Kilasbisnis.com, Bali – Kakorlantas Polri, Agus Suryonugroho, bersama Menteri Perhubungan, Dudy Purwagandhi, meninjau Pelabuhan Gilimanuk, Selasa (30/12/2025). Kunjungan ini dilakukan untuk memastikan kesiapan pengamanan dan pelayanan angkutan selama Operasi Natal 2025 dan Tahun Baru 2026 (Nataru).
Dalam kesempatan itu, Kakorlantas Agus menjelaskan, pengamanan Nataru difokuskan pada empat klaster utama, yakni jalan tol dan jalan nasional, titik penyeberangan termasuk bandara, stasiun, dan terminal, tempat ibadah, lokasi wisata, serta pengamanan perayaan malam Tahun Baru.
“Empat klaster tersebut meliputi jalan tol dan jalan nasional, tempat penyeberangan termasuk bandara, stasiun, dan terminal, kemudian tempat ibadah, lokasi wisata, serta pengamanan perayaan malam Tahun Baru,” ujar Agus.

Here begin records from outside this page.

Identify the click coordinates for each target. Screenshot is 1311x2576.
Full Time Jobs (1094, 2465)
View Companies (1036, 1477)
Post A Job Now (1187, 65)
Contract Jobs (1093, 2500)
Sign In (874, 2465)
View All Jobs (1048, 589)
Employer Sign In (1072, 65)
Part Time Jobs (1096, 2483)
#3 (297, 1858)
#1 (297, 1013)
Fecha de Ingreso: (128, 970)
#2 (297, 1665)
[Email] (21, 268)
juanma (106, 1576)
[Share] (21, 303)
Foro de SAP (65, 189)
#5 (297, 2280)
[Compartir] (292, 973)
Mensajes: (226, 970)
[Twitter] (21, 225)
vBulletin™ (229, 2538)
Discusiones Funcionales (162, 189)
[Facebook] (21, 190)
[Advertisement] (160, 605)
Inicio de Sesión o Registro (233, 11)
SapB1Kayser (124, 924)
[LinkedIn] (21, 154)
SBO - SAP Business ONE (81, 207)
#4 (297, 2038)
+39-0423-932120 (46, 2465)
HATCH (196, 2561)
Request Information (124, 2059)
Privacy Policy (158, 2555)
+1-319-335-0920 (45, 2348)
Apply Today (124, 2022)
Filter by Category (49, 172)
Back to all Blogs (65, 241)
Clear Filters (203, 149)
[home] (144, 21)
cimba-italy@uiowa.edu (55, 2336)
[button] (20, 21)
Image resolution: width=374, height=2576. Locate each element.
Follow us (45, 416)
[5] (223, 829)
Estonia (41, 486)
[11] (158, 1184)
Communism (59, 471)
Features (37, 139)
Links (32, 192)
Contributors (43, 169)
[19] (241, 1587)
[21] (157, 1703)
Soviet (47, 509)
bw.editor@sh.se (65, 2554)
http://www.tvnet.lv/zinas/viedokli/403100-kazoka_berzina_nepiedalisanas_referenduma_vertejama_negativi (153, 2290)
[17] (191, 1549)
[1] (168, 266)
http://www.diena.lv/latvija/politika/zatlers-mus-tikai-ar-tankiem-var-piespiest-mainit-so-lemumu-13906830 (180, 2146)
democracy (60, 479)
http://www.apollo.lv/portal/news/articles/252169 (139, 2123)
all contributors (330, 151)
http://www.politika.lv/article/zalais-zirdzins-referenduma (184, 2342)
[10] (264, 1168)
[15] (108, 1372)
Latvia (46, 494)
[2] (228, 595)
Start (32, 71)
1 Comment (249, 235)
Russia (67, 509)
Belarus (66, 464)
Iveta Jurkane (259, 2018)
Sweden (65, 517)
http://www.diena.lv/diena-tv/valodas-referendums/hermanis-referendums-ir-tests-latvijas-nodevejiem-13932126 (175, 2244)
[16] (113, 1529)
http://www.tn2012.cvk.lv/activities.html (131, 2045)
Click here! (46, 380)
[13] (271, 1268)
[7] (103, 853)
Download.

Hingga saat ini, arus mudik Natal dan Tahun Baru tercatat cukup terkendali. Sekitar 64 persen masyarakat telah meninggalkan wilayah Jakarta menuju berbagai daerah, baik melalui jalur Trans Jawa, Sumatra, maupun ke Bali, termasuk Badung.
Sementara itu, Menhub Dudy Purwagandhi menyampaikan, peninjauan ini bertujuan memastikan angkutan Nataru 2025–2026 siap memberikan pelayanan terbaik bagi masyarakat yang merayakan Natal dan berlibur Tahun Baru.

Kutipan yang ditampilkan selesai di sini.